Expectations for economic growth in the year ending September 2014 now stand at 3 percent, compared with 2.8 percent in the June quarter survey, while the year to September 2015 is now expected to yield 2.9 percent growth, compared with 2.7 percent a quarter earlier.
The September quarter Reserve Bank Survey of Inflationary Expectations shows the 82 New Zealand-wide firms polled expect interest rates to rise by around 60 basis points at the short end over the course of the next year.
"The 90 day bill rate is expected to be 2.7 percent at the end of December 2013, which is slightly higher than the rate prevailing at the time the survey was taken," the bank said in a statement. "By September 2014, it is thought 90 day rates will have increased to 3.3 percent.
Ten year government bonds are expected to rise to around 5 percent by September next year, giving a 1.7 percent positive yield gap with 90 day rates.
Expectations for inflation are stable, with an annual rate of 1.94 percent is expected in the September year, rising slightly to 2.34 percent in a year's time.

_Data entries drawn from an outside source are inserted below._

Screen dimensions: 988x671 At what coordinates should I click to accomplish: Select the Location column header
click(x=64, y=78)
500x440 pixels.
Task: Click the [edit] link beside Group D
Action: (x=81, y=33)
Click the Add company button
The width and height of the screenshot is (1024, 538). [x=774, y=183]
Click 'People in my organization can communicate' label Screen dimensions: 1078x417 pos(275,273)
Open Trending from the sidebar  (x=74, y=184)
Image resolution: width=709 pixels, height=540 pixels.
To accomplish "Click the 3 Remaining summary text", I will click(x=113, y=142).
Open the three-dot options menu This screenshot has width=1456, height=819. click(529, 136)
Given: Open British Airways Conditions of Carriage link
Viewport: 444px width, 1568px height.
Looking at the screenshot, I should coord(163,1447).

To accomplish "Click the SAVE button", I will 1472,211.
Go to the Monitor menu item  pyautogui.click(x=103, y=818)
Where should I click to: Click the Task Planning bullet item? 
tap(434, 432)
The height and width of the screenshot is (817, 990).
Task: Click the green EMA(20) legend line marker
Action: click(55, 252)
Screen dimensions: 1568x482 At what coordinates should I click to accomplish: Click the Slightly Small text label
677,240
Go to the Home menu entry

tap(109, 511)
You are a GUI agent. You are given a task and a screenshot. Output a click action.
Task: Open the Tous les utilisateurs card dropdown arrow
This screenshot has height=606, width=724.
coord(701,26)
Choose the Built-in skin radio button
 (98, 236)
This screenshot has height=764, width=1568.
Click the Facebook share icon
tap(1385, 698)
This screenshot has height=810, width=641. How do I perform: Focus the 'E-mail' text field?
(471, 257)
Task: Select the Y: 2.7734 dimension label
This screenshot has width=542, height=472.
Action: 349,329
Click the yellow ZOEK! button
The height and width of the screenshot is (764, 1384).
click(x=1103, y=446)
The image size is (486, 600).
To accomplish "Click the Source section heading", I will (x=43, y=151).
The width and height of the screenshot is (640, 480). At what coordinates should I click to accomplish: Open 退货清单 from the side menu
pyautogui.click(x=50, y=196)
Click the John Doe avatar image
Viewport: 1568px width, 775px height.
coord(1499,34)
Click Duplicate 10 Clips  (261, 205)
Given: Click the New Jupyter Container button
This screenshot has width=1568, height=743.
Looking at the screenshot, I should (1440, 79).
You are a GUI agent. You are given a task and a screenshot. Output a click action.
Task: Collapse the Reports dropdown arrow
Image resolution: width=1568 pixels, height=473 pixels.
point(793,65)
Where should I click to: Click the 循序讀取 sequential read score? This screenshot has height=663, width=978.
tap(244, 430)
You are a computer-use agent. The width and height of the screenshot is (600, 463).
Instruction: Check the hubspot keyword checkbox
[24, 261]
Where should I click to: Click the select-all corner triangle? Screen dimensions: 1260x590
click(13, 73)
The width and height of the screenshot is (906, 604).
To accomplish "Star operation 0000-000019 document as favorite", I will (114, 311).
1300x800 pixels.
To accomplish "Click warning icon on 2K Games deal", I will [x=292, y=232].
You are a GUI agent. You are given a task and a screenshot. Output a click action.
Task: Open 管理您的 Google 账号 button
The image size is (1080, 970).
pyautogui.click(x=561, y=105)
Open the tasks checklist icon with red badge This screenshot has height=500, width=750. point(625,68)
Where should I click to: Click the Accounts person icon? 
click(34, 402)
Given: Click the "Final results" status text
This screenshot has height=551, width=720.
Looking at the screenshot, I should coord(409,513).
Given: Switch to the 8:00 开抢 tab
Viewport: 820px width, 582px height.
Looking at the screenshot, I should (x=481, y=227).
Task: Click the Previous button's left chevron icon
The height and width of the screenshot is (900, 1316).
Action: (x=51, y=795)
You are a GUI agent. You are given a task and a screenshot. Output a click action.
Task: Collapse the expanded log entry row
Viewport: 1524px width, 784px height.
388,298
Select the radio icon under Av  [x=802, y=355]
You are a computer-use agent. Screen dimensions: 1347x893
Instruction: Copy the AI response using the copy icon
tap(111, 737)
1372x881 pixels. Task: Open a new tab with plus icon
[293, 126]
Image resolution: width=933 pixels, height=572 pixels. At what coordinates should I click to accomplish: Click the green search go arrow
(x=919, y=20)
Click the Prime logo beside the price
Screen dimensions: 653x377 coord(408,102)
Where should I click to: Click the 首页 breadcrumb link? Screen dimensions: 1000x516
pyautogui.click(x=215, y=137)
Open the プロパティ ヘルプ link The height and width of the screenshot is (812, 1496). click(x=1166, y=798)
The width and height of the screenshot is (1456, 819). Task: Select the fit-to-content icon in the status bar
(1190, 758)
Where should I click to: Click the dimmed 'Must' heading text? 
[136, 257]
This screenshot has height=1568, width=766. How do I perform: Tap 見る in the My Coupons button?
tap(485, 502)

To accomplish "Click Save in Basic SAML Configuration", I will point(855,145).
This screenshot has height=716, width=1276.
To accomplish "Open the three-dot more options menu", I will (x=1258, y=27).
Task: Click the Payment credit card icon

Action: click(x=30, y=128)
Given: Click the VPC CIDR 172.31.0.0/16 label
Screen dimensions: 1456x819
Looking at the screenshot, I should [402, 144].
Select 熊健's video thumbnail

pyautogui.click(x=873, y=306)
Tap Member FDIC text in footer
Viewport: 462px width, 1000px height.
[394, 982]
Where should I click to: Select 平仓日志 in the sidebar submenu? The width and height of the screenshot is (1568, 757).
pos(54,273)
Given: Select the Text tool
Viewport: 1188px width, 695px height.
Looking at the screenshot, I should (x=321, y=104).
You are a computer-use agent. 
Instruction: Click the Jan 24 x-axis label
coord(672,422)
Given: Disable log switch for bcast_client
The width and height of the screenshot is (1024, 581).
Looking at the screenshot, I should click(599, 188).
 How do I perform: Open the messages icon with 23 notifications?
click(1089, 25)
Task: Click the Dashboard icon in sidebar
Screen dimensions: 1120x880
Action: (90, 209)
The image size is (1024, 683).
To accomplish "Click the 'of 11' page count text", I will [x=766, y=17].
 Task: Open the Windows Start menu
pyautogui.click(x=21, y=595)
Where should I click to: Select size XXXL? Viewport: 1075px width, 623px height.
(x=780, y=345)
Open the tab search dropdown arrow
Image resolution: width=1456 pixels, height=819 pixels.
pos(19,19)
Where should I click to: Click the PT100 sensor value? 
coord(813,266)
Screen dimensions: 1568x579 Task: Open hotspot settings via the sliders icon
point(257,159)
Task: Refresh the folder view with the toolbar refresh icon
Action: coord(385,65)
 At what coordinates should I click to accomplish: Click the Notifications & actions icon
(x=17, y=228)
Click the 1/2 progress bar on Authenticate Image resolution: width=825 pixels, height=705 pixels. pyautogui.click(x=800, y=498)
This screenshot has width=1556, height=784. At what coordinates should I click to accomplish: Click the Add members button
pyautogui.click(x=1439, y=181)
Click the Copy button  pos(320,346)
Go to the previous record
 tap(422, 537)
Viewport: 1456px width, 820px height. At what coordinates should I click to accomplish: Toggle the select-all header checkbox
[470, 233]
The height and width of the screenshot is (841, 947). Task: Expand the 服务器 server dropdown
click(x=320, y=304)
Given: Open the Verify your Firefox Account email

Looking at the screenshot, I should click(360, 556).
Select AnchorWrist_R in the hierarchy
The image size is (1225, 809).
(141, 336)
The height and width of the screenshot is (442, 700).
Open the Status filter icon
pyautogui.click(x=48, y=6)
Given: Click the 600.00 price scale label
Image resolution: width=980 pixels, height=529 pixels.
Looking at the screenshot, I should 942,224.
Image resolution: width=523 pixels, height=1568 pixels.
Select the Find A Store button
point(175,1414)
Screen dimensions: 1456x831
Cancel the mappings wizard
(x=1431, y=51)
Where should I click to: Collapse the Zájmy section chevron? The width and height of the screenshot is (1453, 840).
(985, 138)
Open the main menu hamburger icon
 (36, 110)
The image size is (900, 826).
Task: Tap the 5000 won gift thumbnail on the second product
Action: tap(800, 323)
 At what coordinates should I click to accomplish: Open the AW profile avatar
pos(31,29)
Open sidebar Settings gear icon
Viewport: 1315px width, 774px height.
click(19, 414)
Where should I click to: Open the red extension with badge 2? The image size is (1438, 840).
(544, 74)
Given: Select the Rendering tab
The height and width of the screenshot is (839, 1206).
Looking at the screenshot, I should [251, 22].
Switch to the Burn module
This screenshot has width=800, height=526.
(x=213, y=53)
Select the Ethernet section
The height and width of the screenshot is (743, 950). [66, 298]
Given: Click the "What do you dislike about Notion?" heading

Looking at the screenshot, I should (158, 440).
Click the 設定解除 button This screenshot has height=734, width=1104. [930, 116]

The long-running survey clearly shows an expectation of tightening bias in monetary policy, with 40 percent saying current monetary conditions are easy, compared with 53 percent in the June quarter. Only 23 percent expect that to be the case in March next year, and expectations for September 2014 are for monetary conditions to be neutral.
On the jobs front, modest wage growth of 2.35 percent is expected next year, and p to 2.77 percent the year after.